>> BEGIN Rows
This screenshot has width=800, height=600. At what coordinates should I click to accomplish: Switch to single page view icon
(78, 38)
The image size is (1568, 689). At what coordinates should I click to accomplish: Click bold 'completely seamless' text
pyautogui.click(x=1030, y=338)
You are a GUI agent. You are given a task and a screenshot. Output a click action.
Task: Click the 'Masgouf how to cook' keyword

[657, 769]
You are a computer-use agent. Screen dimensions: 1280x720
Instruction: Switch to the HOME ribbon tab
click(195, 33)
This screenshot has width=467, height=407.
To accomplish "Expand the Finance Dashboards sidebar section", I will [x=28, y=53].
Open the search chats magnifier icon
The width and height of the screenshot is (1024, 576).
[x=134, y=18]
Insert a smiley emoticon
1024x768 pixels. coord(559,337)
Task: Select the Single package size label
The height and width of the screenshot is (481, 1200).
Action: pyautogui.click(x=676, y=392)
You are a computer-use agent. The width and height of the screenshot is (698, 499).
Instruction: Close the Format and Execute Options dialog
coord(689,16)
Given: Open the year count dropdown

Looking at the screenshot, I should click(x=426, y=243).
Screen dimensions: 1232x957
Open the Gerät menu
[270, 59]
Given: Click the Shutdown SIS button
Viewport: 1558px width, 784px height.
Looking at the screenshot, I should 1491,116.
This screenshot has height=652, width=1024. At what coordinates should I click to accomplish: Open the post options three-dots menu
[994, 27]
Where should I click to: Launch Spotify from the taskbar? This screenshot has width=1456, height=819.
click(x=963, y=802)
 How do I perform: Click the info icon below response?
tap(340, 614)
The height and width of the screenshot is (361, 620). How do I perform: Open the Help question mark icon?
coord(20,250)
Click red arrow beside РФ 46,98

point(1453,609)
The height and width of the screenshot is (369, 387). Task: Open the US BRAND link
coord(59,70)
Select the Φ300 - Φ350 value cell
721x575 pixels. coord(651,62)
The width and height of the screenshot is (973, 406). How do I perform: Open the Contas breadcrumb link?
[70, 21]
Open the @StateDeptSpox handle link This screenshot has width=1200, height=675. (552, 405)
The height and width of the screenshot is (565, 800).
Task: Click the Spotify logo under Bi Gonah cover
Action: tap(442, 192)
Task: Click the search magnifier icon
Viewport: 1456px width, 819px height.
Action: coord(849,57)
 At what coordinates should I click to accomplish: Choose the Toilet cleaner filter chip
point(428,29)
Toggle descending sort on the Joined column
>> END Rows
=== Problem requirements ===
Return every item above verbatim, line for line, in the original order.

=== Result for this exercise ===
This screenshot has width=800, height=600. At what coordinates should I click to accomplish: Switch to single page view icon
(78, 38)
The image size is (1568, 689). At what coordinates should I click to accomplish: Click bold 'completely seamless' text
pyautogui.click(x=1030, y=338)
You are a GUI agent. You are given a task and a screenshot. Output a click action.
Task: Click the 'Masgouf how to cook' keyword

[657, 769]
You are a computer-use agent. Screen dimensions: 1280x720
Instruction: Switch to the HOME ribbon tab
click(195, 33)
This screenshot has width=467, height=407.
To accomplish "Expand the Finance Dashboards sidebar section", I will [x=28, y=53].
Open the search chats magnifier icon
The width and height of the screenshot is (1024, 576).
[x=134, y=18]
Insert a smiley emoticon
1024x768 pixels. coord(559,337)
Task: Select the Single package size label
The height and width of the screenshot is (481, 1200).
Action: pyautogui.click(x=676, y=392)
You are a computer-use agent. The width and height of the screenshot is (698, 499).
Instruction: Close the Format and Execute Options dialog
coord(689,16)
Given: Open the year count dropdown

Looking at the screenshot, I should click(x=426, y=243).
Screen dimensions: 1232x957
Open the Gerät menu
[270, 59]
Given: Click the Shutdown SIS button
Viewport: 1558px width, 784px height.
Looking at the screenshot, I should 1491,116.
This screenshot has height=652, width=1024. At what coordinates should I click to accomplish: Open the post options three-dots menu
[994, 27]
Where should I click to: Launch Spotify from the taskbar? This screenshot has width=1456, height=819.
click(x=963, y=802)
 How do I perform: Click the info icon below response?
tap(340, 614)
The height and width of the screenshot is (361, 620). How do I perform: Open the Help question mark icon?
coord(20,250)
Click red arrow beside РФ 46,98

point(1453,609)
The height and width of the screenshot is (369, 387). Task: Open the US BRAND link
coord(59,70)
Select the Φ300 - Φ350 value cell
721x575 pixels. coord(651,62)
The width and height of the screenshot is (973, 406). How do I perform: Open the Contas breadcrumb link?
[70, 21]
Open the @StateDeptSpox handle link This screenshot has width=1200, height=675. (552, 405)
The height and width of the screenshot is (565, 800).
Task: Click the Spotify logo under Bi Gonah cover
Action: tap(442, 192)
Task: Click the search magnifier icon
Viewport: 1456px width, 819px height.
Action: coord(849,57)
 At what coordinates should I click to accomplish: Choose the Toilet cleaner filter chip
point(428,29)
Toggle descending sort on the Joined column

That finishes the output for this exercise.